Illegal immigration is a controversial subject of political debate all over Europe and beyond. The debates focus mainly on border reinforcement measures in order to control the influx of migrants. The idea that illegal immigration and the underground economy are linked has spread, yet economics literature is silent on the subject. While the underground economy is the object of growing interest, it is only on the precise point of the determinants of its informality. Other studies focus on illegal immigration but leave out its relationship to the underground economy.
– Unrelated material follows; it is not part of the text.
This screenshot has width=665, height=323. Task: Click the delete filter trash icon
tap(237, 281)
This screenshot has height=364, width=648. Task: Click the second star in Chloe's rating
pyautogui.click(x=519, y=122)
In this article, Camacho, Mariani and Pensierorso choose a different perspective and approach the specific question of clandestine workers in host countries. They study the incentives that render illegal immigration attractive and convenient for both potential migrants and local firms. In their decisions to emigrate, potential immigrants are responding to wage differentials between their countries of origin and host countries, taking into account not only their future status but also the costs linked to emigration and possible deportation. These two costs are of a different nature. The cost linked to emigration is purely financial, while the cost of being deported includes the possibility of legal punishment as well as the social stigma that a return to the country of origin would bring upon the migrant. On their side, firms choose between legality and illegality. The choice depends not only on the availability of illegal labour but also on taxes, production differentials and the costs of detection. In this context, illegal immigration and the informal employment sector can feed one another: a “strong” informal sector can encourage illegal immigration, while the presence of a great many illegal immigrants can reinforce the incentives for firms to enter into illegality. One of the major conclusions in this article is that tax reductions can be used jointly with border controls to reduce illegal immigration. A government wishing to reduce illegal immigration is not limited to using only border controls, but can also increase controls in companies in order to reduce informal activity, and can reduce taxes so that they are not an incentive to have recourse to the informal economy. In a final section, Camacho, Mariani and Pensierorso compare three types of decision-makers according to their attitude towards illegal immigrants and calculate the optimal rate of taxation for each case. The first decision-maker, called an altruist, takes into account the well-being of legal workers (national or not) as well as of illegal immigrants. The second, the classic decision-maker, thinks only about the well-being of legal workers. For the last, called the “xenophobic decider”, illegal workers constitute a source of ill-being. Under some hypotheses, the authors show that the altruistic decider fixes the lowest rate of taxation, because he or she prefers to welcome the least number of illegal immigrants, but in the best conditions.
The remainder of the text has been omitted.